WA’s anti-GM farming activists ‘like ISIS’
WA Liberal shadow minister Jim Chown has likened opponents of genetically modified farming to operatives of the terrorist group Islamic State, in an explosive speech to Parliament this week.
Speaking under parliamentary privilege, Mr Chown claimed fraudulent acts were carried out, triggering the landmark case in which organic farmer Steve Marsh unsuccessfully sued neighbour Mike Baxter after genetically modified canola swaths were found on Mr Marsh’s property, causing him to lose organic certification.
Mr Chown in the State Upper House this week said the truth about the matter was contained in a Department of Agriculture and Food report from eight years ago. The confidential report was never made public but was tabled in Parliament by Mr Chown on Wednesday.
He said even though canola was highly fragile, photos in the report showed the plants found on Mr Marsh’s Kojonup property were fully intact.
“I would like to know what sort of wind event can blow extremely fragile ripe canola plants to land on a neighbouring property across a 25m road ... fully intact? This is a miraculous event,” he said.
Mr Chown said he had no doubt that particular contamination was not a natural event.
“It was caused by the intervention of a person or persons unknown for the sole purpose of bringing the GM industry into disrepute and exercising through the courts the possibility of stopping these legal crops being grown,” he said.
“It is now patently obvious that the anti-GM movement and its supporters are bereft of any morals and will take any action, whether it is legal or otherwise, to pursue its ideological stance against any agricultural crop that is grown over billions of acres worldwide.
“These anti-GM activists are, in effect, the equivalent of ISIS operatives.”

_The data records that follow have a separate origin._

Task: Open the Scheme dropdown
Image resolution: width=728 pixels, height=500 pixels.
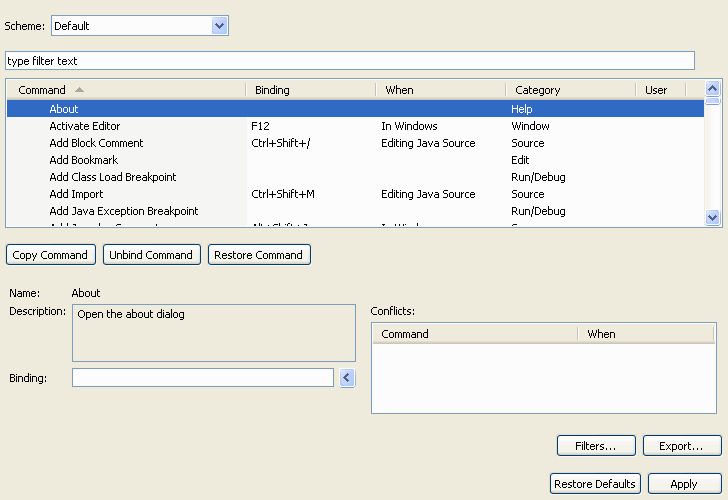Action: pos(220,26)
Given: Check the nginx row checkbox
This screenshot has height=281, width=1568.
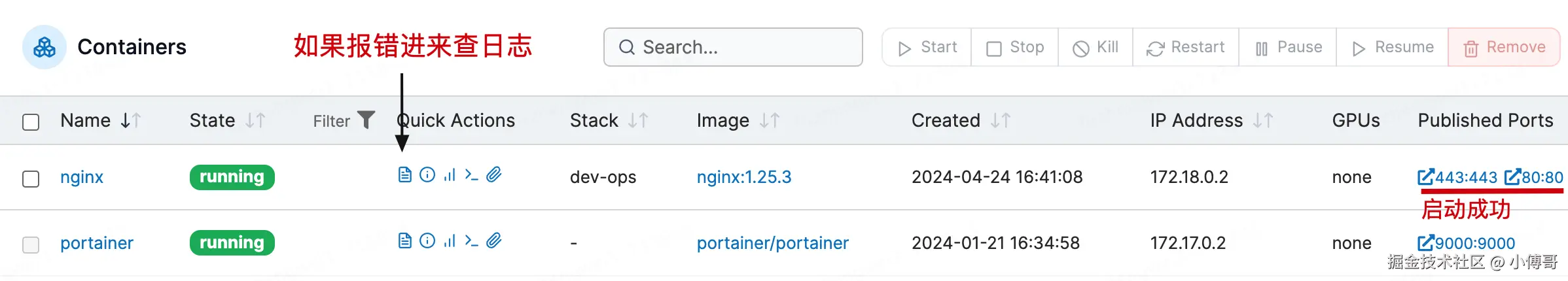Looking at the screenshot, I should [x=31, y=179].
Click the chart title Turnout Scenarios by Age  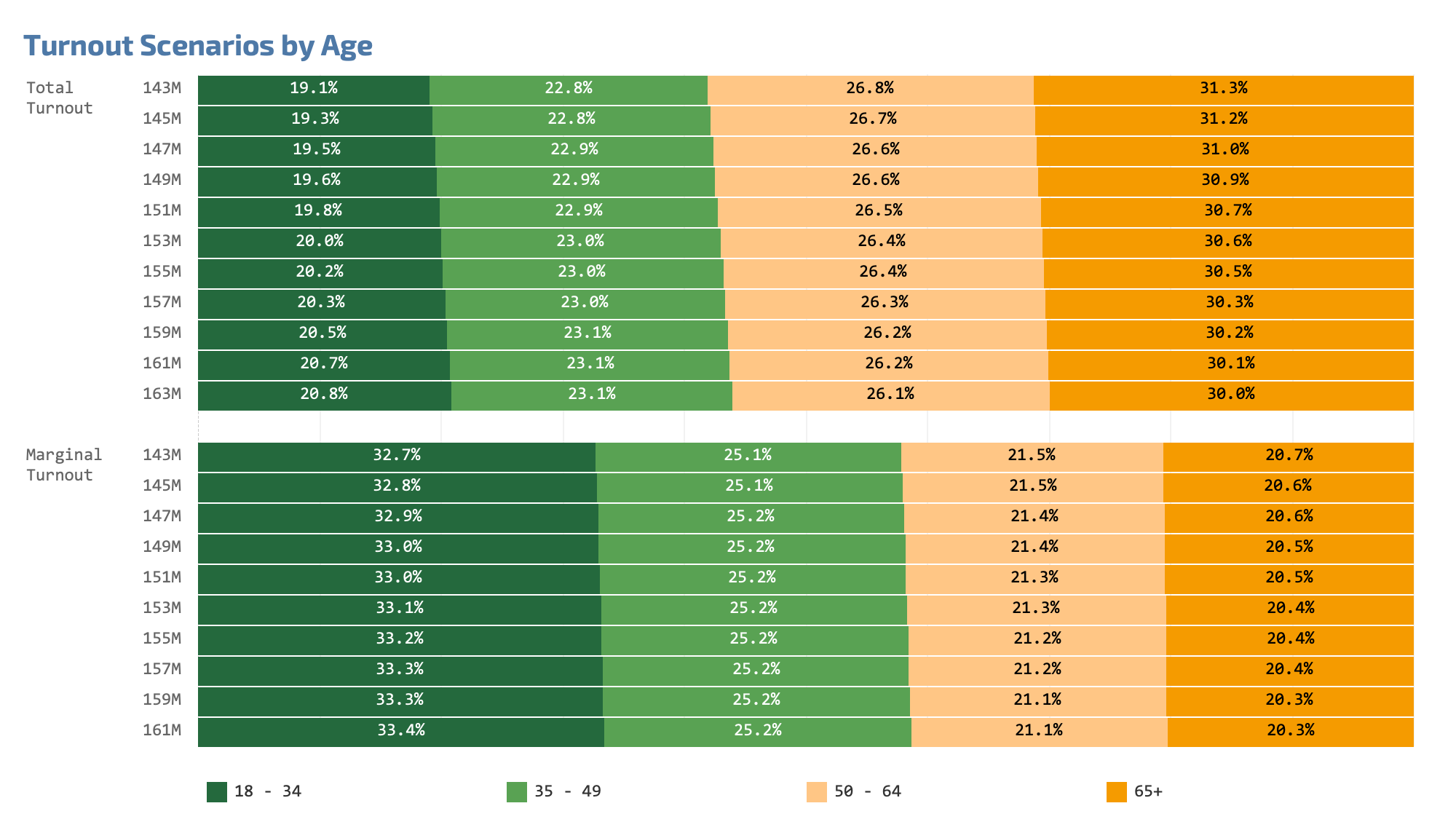coord(198,46)
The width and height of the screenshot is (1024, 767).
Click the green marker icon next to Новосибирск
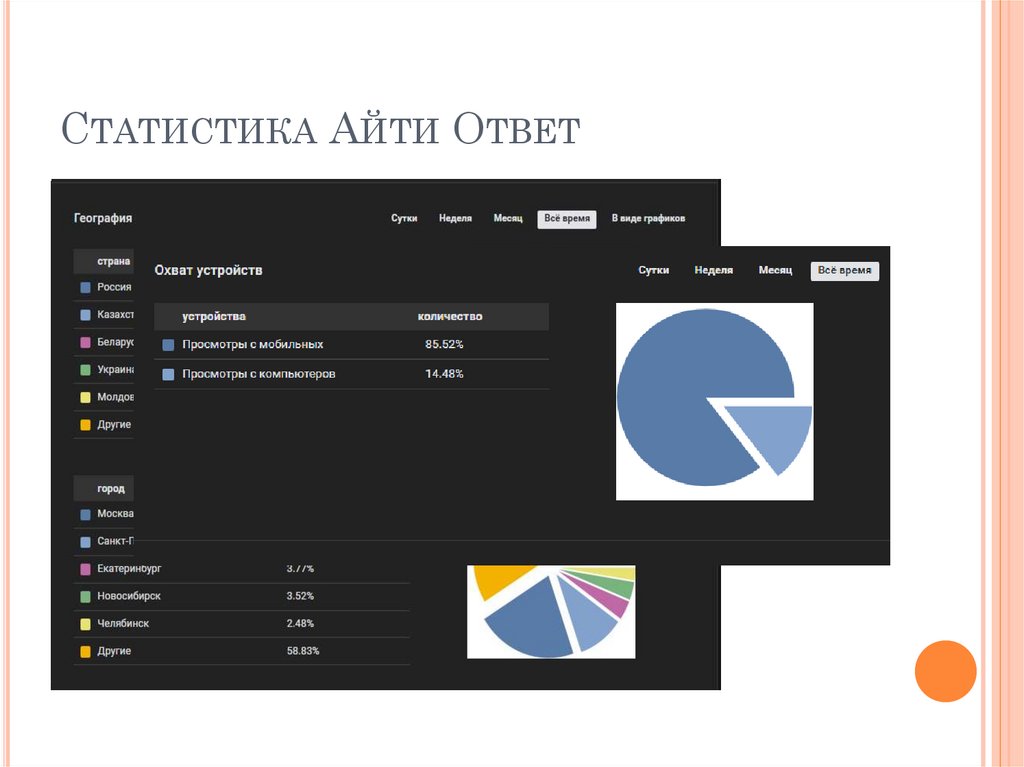(x=83, y=595)
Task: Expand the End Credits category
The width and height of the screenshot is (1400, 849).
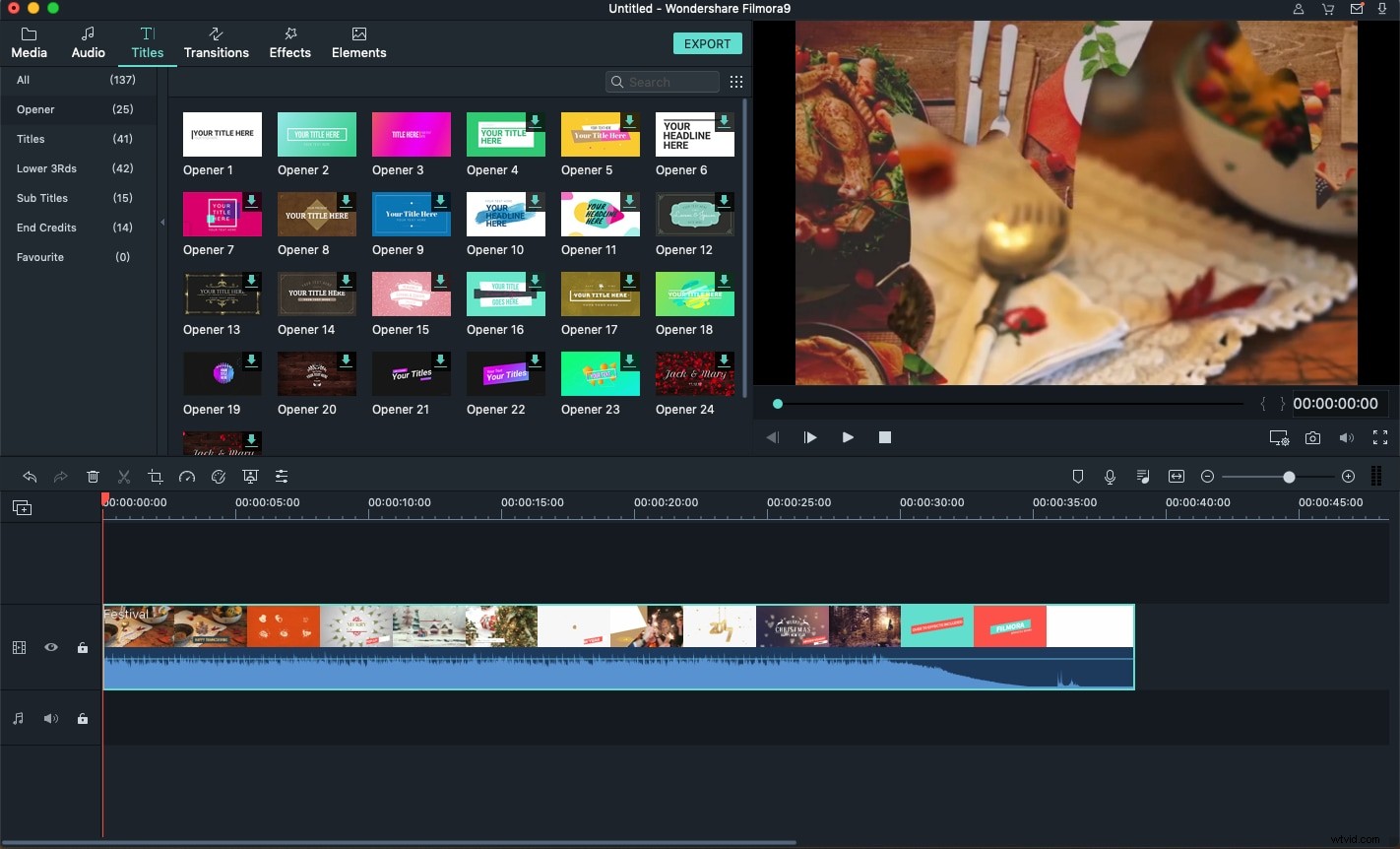Action: coord(46,228)
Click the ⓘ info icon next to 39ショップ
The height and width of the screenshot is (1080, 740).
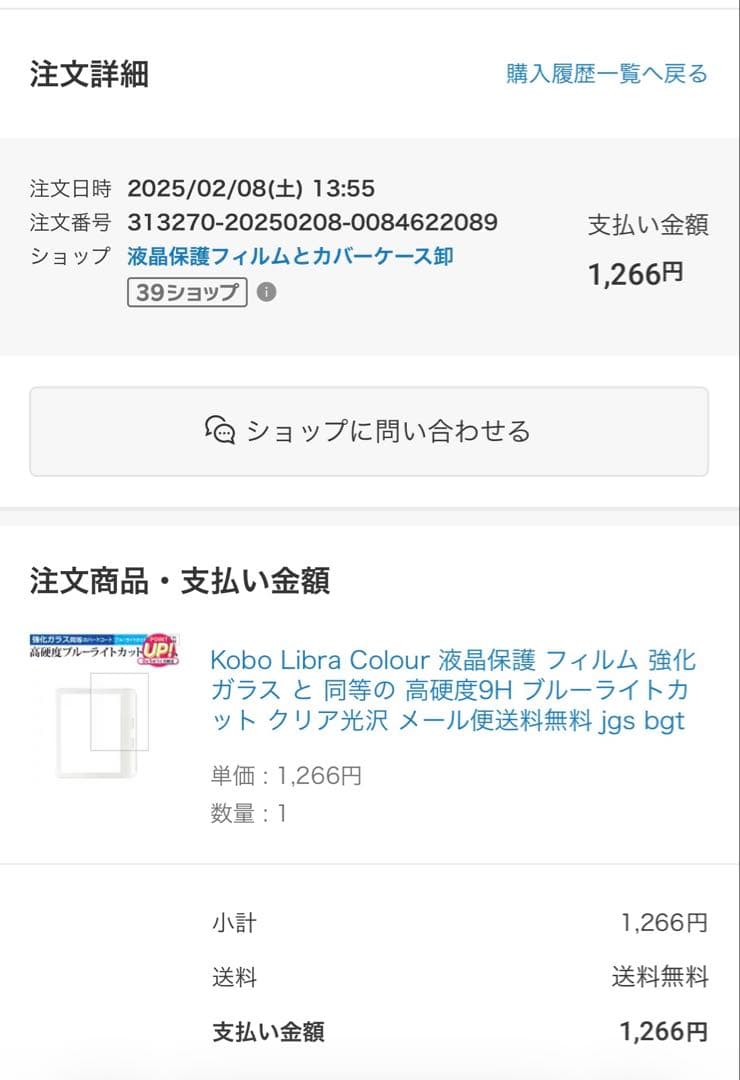265,293
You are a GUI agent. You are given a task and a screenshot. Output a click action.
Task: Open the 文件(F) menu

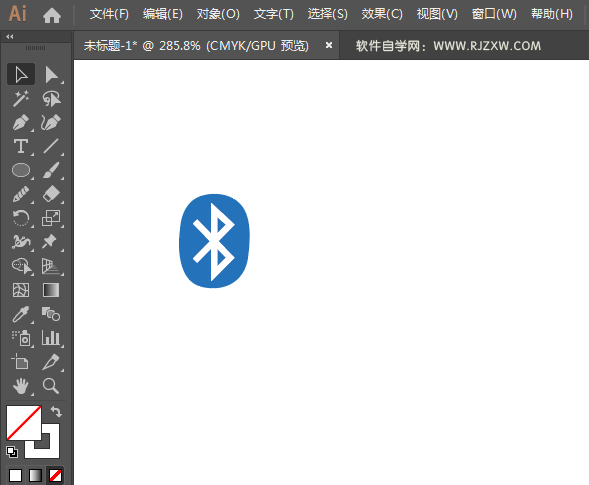(x=109, y=14)
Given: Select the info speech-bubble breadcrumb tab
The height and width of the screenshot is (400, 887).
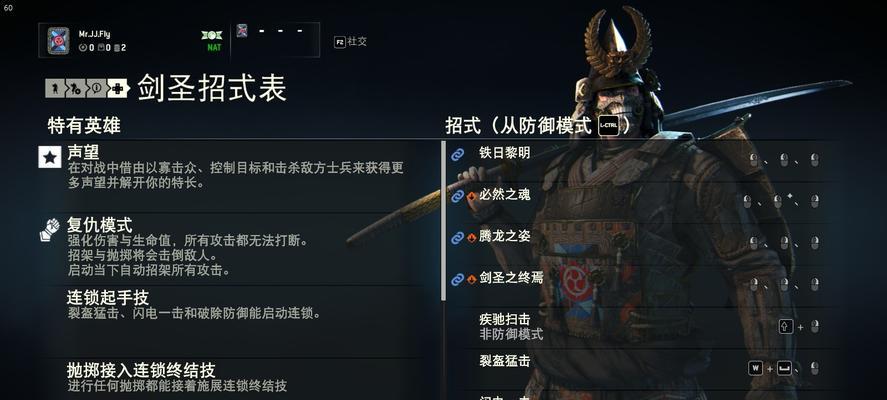Looking at the screenshot, I should click(x=96, y=88).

The shadow regional development minister said information obtained under US-based Freedom of Information requests show the anti-GM movement was prepared to pay for and fabricate evidence for a trial.
Greens MLC Diane Evers told Parliament it was a matter that had gone through the courts and it was ridiculous that Mr Chown was raising these claims now.
“He also did a disservice to DAFWA by taking its confidential document and tabling it here, thus making it public and reading words into it that are not there,” she said.
A Greens-initiated parliamentary inquiry is being held on possible compensation schemes for GM-contaminated farms.